__RECORD SET__
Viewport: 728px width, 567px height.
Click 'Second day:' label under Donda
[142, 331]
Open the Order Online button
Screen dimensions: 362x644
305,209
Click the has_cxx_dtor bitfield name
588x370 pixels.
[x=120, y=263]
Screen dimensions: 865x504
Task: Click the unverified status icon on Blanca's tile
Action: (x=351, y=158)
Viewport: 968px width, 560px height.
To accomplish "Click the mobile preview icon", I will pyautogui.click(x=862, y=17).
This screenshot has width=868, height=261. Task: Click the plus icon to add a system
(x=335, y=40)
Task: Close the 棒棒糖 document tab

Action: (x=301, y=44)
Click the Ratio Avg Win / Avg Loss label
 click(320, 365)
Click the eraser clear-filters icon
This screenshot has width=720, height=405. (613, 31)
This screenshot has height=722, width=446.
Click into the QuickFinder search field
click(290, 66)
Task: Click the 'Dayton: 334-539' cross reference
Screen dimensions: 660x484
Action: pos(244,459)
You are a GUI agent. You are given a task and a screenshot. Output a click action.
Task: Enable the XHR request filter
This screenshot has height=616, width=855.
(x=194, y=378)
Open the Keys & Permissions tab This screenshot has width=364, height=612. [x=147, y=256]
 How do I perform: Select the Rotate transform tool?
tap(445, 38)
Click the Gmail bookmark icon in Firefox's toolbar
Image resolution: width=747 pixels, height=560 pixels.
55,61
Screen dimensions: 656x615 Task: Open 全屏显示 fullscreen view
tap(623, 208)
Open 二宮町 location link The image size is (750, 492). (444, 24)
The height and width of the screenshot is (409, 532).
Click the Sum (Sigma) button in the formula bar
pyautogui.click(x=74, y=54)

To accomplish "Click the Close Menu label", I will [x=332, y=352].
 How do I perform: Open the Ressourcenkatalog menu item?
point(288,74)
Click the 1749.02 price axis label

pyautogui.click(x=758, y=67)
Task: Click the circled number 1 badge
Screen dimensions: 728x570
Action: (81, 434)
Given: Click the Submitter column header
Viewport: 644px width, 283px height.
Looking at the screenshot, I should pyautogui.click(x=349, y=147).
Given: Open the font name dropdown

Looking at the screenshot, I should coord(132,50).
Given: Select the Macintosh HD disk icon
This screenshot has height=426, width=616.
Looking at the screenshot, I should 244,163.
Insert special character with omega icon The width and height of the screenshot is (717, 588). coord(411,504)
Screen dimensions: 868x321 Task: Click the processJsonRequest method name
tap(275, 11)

__WHAT TO DO__
All the entries above must be repeated exactly as they were given.

__TASK OUTPUT__
Viewport: 728px width, 567px height.
Click 'Second day:' label under Donda
[142, 331]
Open the Order Online button
Screen dimensions: 362x644
305,209
Click the has_cxx_dtor bitfield name
588x370 pixels.
[x=120, y=263]
Screen dimensions: 865x504
Task: Click the unverified status icon on Blanca's tile
Action: (x=351, y=158)
Viewport: 968px width, 560px height.
To accomplish "Click the mobile preview icon", I will pyautogui.click(x=862, y=17).
This screenshot has width=868, height=261. Task: Click the plus icon to add a system
(x=335, y=40)
Task: Close the 棒棒糖 document tab

Action: (x=301, y=44)
Click the Ratio Avg Win / Avg Loss label
 click(320, 365)
Click the eraser clear-filters icon
This screenshot has width=720, height=405. (613, 31)
This screenshot has height=722, width=446.
Click into the QuickFinder search field
click(290, 66)
Task: Click the 'Dayton: 334-539' cross reference
Screen dimensions: 660x484
Action: pos(244,459)
You are a GUI agent. You are given a task and a screenshot. Output a click action.
Task: Enable the XHR request filter
This screenshot has height=616, width=855.
(x=194, y=378)
Open the Keys & Permissions tab This screenshot has width=364, height=612. [x=147, y=256]
 How do I perform: Select the Rotate transform tool?
tap(445, 38)
Click the Gmail bookmark icon in Firefox's toolbar
Image resolution: width=747 pixels, height=560 pixels.
55,61
Screen dimensions: 656x615 Task: Open 全屏显示 fullscreen view
tap(623, 208)
Open 二宮町 location link The image size is (750, 492). (444, 24)
The height and width of the screenshot is (409, 532).
Click the Sum (Sigma) button in the formula bar
pyautogui.click(x=74, y=54)

To accomplish "Click the Close Menu label", I will [x=332, y=352].
 How do I perform: Open the Ressourcenkatalog menu item?
point(288,74)
Click the 1749.02 price axis label

pyautogui.click(x=758, y=67)
Task: Click the circled number 1 badge
Screen dimensions: 728x570
Action: (81, 434)
Given: Click the Submitter column header
Viewport: 644px width, 283px height.
Looking at the screenshot, I should pyautogui.click(x=349, y=147).
Given: Open the font name dropdown

Looking at the screenshot, I should coord(132,50).
Given: Select the Macintosh HD disk icon
This screenshot has height=426, width=616.
Looking at the screenshot, I should 244,163.
Insert special character with omega icon The width and height of the screenshot is (717, 588). coord(411,504)
Screen dimensions: 868x321 Task: Click the processJsonRequest method name
tap(275, 11)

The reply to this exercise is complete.